MATERIAL FOR THIS EXERCISE:
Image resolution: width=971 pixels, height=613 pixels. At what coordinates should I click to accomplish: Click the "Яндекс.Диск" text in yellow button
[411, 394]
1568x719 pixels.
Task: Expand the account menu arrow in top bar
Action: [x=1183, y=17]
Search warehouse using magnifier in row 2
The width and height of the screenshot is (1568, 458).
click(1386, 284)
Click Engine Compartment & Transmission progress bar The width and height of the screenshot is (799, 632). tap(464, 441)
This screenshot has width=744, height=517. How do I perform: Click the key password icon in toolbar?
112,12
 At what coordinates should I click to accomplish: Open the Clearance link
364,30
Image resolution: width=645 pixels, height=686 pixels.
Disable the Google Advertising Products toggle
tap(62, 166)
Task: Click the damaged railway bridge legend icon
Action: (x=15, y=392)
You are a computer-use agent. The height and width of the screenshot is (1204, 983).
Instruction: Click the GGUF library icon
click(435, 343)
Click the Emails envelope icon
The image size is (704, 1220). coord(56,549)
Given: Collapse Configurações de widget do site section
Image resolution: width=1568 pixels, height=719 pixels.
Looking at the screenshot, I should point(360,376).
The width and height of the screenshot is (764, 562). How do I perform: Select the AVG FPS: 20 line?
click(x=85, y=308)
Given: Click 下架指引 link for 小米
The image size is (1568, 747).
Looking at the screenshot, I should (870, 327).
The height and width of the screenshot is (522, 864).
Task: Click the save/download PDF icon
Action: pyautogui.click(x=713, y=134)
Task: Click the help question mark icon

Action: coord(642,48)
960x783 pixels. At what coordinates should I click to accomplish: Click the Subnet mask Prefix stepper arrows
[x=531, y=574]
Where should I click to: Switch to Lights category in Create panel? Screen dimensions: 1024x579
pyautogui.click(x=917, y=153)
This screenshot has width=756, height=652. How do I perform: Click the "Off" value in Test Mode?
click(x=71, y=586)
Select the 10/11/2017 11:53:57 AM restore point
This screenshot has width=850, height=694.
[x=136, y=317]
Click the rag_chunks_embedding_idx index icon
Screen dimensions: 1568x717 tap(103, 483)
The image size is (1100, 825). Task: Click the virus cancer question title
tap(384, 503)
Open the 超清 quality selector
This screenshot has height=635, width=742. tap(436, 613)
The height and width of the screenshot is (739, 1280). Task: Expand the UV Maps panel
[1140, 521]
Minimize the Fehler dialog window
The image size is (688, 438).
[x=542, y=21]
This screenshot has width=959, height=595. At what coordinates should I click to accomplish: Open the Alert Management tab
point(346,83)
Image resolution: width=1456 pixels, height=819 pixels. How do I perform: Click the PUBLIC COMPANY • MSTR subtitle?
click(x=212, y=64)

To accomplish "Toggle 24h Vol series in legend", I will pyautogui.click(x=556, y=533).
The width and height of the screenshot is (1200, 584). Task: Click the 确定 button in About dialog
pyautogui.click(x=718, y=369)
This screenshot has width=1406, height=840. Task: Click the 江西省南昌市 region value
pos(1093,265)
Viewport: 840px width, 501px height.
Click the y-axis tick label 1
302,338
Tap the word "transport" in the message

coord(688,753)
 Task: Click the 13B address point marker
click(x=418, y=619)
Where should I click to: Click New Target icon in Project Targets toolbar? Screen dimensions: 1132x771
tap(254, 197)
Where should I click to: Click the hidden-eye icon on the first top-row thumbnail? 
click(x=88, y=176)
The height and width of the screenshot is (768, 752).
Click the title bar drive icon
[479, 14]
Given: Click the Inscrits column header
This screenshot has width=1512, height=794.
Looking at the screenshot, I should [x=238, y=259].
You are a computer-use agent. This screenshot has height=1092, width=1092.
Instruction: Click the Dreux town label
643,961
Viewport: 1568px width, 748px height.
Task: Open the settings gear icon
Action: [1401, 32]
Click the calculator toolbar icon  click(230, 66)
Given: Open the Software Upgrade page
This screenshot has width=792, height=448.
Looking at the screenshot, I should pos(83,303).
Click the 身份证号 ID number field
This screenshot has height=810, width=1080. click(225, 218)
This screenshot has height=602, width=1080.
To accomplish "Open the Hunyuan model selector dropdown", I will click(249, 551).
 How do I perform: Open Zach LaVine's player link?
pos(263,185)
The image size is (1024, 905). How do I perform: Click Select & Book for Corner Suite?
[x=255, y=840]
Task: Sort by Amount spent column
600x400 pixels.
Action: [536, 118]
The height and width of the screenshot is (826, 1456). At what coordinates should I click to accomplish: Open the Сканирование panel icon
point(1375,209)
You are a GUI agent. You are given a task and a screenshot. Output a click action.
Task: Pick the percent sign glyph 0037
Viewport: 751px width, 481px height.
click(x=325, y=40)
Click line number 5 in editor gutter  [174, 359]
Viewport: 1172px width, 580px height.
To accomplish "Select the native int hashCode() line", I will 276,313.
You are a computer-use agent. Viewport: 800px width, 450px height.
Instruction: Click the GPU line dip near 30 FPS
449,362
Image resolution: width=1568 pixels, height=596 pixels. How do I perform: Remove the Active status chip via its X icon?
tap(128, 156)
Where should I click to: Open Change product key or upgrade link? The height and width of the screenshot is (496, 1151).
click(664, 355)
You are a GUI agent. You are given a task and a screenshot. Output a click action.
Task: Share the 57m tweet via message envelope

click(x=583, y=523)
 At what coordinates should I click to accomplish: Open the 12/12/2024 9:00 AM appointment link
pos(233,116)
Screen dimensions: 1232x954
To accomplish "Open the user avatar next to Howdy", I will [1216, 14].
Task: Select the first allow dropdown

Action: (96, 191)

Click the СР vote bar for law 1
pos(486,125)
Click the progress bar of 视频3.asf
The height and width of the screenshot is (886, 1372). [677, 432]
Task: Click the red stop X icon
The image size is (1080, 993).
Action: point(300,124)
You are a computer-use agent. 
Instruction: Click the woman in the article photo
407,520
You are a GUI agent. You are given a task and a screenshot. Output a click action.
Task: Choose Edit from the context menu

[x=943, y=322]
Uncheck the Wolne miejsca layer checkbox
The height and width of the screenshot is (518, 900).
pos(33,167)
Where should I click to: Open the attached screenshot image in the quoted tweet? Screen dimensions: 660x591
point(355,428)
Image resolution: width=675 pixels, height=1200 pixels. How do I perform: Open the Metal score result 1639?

EXERCISE OBJECTIVE: Report how many lines in the listing above contain the string "agent", giving the number alone.

SOLUTION FOR THIS EXERCISE: 7